Essentials For The Tailgating Fan
You’ve elected to attend the game and arrive early for the tailgating festivities. Here are some things to know and essential elements for the proper tailgate experience.
- It’s all about location. Solitude is for hikers and yetis. Park where the party is and preferably near an open field for some long-toss.
- Avoid foods that require cutlery and perhaps plates. If you must dive into a T-Bone and go all fancy-schmansy, go durable with the plates by incorporating holders such as these reusable plastic paper plate holders, $10 for a dozen on Amazon.
- If you park next to a house, make certain the cable TV is exposed so you can splice into it and pirate the source for your three television sets (just kidding!). The only exception would be if no one watches cable any more, opting for “livestream” methods. Ah, nothing screams ‘Ultimate Tailgaiting Experience’ quite like the scene of five of your house guests seated around an ice chest of craft beers all with noses buried in their respective iPads.
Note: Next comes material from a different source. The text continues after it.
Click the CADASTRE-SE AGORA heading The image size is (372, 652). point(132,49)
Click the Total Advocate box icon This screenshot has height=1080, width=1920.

- Large trash bags, Solo cups and koozies can never be too abundant.
- Chairs must be light, collapsible and comfortable. The Therm-A-Rest Treo Camp Chair fits the bill but is certainly not for the tailgater on a tight budget. It’s cool, but it’s $99.95 on Amazon. For the rest of us, any folding chair will do.
- The right grill must also be safe. Try to avoid traveling with gas grills or charcoal fire hazards. An electric grill should do the trick. The Char Broil Patio Bistro is available at most Lowe’s or Home Depot stores and costs less than $200.
- Shelter is essential for the larger tailgating experience and can make things bearable during unwanted rain. Again, a unit that collapses small is better for transporting. Simple is better—you don’t want to spend 45 minutes putting up a tent. A typical cheap and easy 10-by-10 tent costs around $50, but larger ones can be just as simple to put up and take down and will cost over $100. Avoid side walls on your tent lest you be scorned upon as a hater.
- If watching games and drinking beer isn’t enough for you, try games such as corn hole. Cheap and portable is the way to go and this lightweight, portable GoSports PVC-Framed version costs just $40 on Amazon.
- Beer pong tables make a great 2-for-1 investment: useful tailgate table combined with an activity for the restless ones. You can get a beer pong table for less than $100 at Walmart.
- Avoid chef aprons, especially those with team logos. As such, you will be seen as the servant of the tailgate and be relegated to chores the whole time.
- Don’t get sucked in to buying tailgate gadgetry or filigree. A fun tailgating experience should not be much different than it was during the First Battle of Manassas (minus the carnage, of course). All it takes is good food, good drinks, good weather and good friends. And a good victory doesn’t hurt, either.